Bugzilla – Bug 908426
VUL-0: CVE-2014-9157: graphviz: format string vulnerability
Last modified: 2017-12-06 02:09:33 UTC
Format string vulnerability in the yyerror function in lib/cgraph/scan.l in
Graphviz allows remote attackers to have unspecified impact via format string
specifiers in unknown vector, which are not properly handled in an error string.
bugbot adjusting priority
Only 13.2 and factory need to be fixed as all other distribution use older versions that don't have the bug.

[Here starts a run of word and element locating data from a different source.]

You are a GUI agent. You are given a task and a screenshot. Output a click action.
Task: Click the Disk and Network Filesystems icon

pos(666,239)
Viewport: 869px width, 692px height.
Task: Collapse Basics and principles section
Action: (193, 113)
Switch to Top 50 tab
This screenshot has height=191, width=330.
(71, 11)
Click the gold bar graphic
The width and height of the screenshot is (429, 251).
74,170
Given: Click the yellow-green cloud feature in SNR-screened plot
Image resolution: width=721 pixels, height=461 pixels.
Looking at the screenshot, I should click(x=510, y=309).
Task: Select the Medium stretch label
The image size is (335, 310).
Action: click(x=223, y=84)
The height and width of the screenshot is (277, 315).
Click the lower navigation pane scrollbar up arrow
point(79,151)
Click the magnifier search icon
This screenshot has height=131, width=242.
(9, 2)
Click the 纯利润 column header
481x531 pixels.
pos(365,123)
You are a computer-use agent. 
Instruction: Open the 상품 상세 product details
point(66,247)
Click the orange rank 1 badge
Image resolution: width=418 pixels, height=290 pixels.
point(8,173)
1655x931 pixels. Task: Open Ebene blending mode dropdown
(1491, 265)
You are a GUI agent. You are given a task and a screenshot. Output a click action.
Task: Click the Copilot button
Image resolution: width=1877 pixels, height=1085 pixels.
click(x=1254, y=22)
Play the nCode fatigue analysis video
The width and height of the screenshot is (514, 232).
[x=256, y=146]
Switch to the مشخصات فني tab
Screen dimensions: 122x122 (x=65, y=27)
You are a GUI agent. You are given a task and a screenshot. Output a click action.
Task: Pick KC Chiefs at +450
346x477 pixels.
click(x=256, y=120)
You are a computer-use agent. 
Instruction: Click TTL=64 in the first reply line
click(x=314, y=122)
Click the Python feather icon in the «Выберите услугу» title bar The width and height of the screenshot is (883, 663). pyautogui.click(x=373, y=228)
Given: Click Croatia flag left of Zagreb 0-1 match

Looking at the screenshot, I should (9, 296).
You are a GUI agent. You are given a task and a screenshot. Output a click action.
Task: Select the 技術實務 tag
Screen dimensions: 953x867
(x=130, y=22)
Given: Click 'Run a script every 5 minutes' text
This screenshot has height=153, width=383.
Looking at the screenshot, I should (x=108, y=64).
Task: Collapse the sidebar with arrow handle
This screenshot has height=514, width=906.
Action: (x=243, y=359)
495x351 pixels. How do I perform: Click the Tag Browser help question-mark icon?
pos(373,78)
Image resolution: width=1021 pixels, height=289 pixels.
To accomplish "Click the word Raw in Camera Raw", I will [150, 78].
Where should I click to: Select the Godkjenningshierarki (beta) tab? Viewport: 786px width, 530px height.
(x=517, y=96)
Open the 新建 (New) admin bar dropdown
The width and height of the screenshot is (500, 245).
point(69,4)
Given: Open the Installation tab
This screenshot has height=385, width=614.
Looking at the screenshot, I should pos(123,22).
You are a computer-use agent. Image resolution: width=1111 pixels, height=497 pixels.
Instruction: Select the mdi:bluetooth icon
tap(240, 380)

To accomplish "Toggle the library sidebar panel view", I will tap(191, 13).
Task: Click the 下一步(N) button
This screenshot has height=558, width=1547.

(In reply to Philipp Thomas from comment #2)
Can you provide a submit please?
Submitted for 42.2 with sr#546041
Submitted for 42.3 with sr#546039
(In reply to Philipp Thomas from comment #6)
> Submitted for 42.3 with sr#546039
Does not build for Leap 42.3.
Security bugs to remain open until closed by security team
fixed that for you...
openSUSE-SU-2017:3222-1: An update that fixes one vulnerability is now available.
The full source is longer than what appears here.